PASSAGE PROVIDED >>
━━━━━━━━

I have a few questions about the DMA working set updates.
- How often are the updated? The documentation says ‘upon arbitration’ but that seems a bit hand-wavy.
- Is there a way to force arbitration so that the working set will always be updated when I check it? Currently I am triggering a SW request to the highest priority DMA channel to copy 1 byte. Would this force arbitration? What happens if the channel isn’t ‘active’ because it has finished the HW request of copying 1 byte and is currently waiting for another HW request for the next byte?
- Is it possible to for the SCI to drop bytes if the DMA channel was unable to service the request in time? I currently have this RX buffer enabled for 2 separate SCI ports.
- I’ll be posting my method of attempting to get DMA working by polling below. Does this make sense or is it a limitation of DMA that I wouldn’t be able to use it in this context?
End goal: use DMA to copy SCI received bytes to a circular buffer and process them without interrupts by polling the DMA registers.
Because DMA doesn’t work well in situations where you don’t know the full packet size I have the current setup.
- 512 byte circular buffer that the DMA copies bytes from SCI->RD to using DMA_HW requests and AUTO_INIT on so I don’t have to restart it.
- 1 byte elements, with 1 element per frame. SCI is in single byte mode. (as opposed to multibuffer)
- Set PortA / PortB bypass so that 1 byte is immediately copied out for faster channel arbitration.
The polling structure:
Every polling interval I check the following:
FTCFLAG for the channel to see if the DMA channel has serviced a frame transfer request.
If yes,
I clear the FTCFLAG.
I initiate a high priority 1 byte DMA copy that should kick any active channels off and force arbitration to update the working set.
I disable all interrupts (except errors)
I check the working set increment the number of bytes currently in the buffer by the change in frames remaining in the CTCOUNT register for that channel.
I handle the buffer wraparound by checking to see if the current remaining frames > previous remaining frames. (means the DMA finished and restarted. I guess I could check the BTCFLAG register to get this as well)
I re-enable all interrupts
If no, I exit until next polling interval.
I have a check to see if the number of bytes in the buffer exceeds the size of the buffer (we have gone too far and overwritten the buffer before I could extract some bytes).
Current baudrate is 115200, current polling rate is 333hz (3ms between polls). I am definitely not saturating the link at this time. Averaging 250-700 bytes per second.

━━━━━━━━

DATA SECTION >>
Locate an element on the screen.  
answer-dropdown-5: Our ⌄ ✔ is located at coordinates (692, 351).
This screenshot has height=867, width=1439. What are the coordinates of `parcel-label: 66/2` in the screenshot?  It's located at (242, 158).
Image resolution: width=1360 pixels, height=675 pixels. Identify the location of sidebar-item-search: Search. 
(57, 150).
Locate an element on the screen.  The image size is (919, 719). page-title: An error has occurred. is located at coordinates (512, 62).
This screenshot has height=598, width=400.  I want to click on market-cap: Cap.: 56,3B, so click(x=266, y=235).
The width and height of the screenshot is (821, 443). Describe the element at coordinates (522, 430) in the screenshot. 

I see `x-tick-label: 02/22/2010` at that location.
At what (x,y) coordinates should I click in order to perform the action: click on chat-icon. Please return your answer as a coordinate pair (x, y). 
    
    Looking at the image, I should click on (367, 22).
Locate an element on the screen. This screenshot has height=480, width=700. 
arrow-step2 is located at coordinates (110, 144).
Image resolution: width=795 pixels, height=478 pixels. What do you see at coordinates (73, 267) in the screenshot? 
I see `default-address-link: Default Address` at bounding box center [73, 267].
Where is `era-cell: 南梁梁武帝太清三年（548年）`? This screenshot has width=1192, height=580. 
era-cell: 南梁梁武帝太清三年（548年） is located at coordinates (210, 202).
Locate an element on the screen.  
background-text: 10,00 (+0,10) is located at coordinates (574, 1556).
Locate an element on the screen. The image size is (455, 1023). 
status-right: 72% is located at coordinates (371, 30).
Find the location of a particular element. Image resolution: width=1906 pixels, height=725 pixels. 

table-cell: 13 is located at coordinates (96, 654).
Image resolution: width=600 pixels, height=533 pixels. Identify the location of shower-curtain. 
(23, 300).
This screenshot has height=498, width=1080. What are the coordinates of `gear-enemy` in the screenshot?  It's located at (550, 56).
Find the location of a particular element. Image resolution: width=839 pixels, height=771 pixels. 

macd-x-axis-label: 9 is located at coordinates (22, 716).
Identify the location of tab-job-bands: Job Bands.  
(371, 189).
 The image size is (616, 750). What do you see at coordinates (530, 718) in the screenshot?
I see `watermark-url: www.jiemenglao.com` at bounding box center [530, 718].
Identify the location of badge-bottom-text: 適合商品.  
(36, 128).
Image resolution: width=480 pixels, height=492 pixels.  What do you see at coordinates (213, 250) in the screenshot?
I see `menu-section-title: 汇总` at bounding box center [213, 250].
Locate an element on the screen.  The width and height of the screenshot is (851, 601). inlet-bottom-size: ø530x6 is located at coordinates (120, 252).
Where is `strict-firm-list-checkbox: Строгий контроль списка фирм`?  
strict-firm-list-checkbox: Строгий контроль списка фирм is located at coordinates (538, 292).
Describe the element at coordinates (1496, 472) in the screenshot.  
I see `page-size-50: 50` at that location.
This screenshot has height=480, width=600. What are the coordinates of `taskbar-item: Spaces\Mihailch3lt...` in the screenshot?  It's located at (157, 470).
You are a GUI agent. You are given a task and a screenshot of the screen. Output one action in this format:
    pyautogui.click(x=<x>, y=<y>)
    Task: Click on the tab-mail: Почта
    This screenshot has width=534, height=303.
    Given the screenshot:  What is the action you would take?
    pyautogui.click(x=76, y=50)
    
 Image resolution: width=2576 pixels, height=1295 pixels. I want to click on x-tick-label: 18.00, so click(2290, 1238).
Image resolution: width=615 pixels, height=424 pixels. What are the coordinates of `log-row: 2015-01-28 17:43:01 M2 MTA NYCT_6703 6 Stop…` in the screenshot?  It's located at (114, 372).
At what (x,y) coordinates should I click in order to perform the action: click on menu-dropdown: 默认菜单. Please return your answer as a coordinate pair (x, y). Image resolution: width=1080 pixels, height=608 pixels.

━━━━━━━━

STUDY QUESTIONS >>
[1] Repeat the passage of the post about DMA working set updates between "- Is it possible" and "the DMA registers.", inclusive.
[2] In the post about DMA working set updates, how many bytes does the circular buffer hold?
[3] Resume the post about DMA working set updates from the point where it stops.

RESPONSES PER TASK >>
[1]
- Is it possible to for the SCI to drop bytes if the DMA channel was unable to service the request in time? I currently have this RX buffer enabled for 2 separate SCI ports.
- I’ll be posting my method of attempting to get DMA working by polling below. Does this make sense or is it a limitation of DMA that I wouldn’t be able to use it in this context?
End goal: use DMA to copy SCI received bytes to a circular buffer and process them without interrupts by polling the DMA registers.

[2] 512 bytes.

[3]
Since my packets are of indeterminate size, but have specific start / end characters, I have a separate process that checks the ‘bytesReceived’ buffer that the DMA request copies to, then extracts whole messages and processes them. The issue that I am getting is that there are times when the FTCFLAG has been set, but the working set has been unchanged. Is this due to clearing the FTCFLAG too soon? If I clear it too late I could potentially skip a polling interval even though a byte has been received. (say a DMA request gets serviced after high priority channel, but before I clear the flag).
I also appear to be dropping packets even though theoretically this shouldn’t drop any bytes. (Every message sent requires a response, sometimes my responses are quite late, e.g. more than 300ms later so they trigger a ‘timeout’ error, but a bunch of packets just don’t have responses indicating 1 of 2 things. 1. They didn’t get processed, 2. The message response didn’t get queued / sent. I am currently investigating this, if it’s not processed this could be due to a missing byte and subsequently failing the crc, The tx response gets queued into a similar 512 buffer that uses a separate DMA channel to send the TX, if too many messages get queued up at once I could potentially be throwing responses away.)
I guess there is the possibility that the DMA is actually writing to byte 525 inbetween polling requests, but my process to extract bytes reduces that number to under the maximum before the next polling interval. I am doubting this is the case, but it’s not impossible. I had a breakpoint set to trigger if the bufferCount > BUFFER_MAX_SIZE during the polling interval when I was incrementing the bufferCount by the change in FTC in the CTCOUNT register. It was not hit.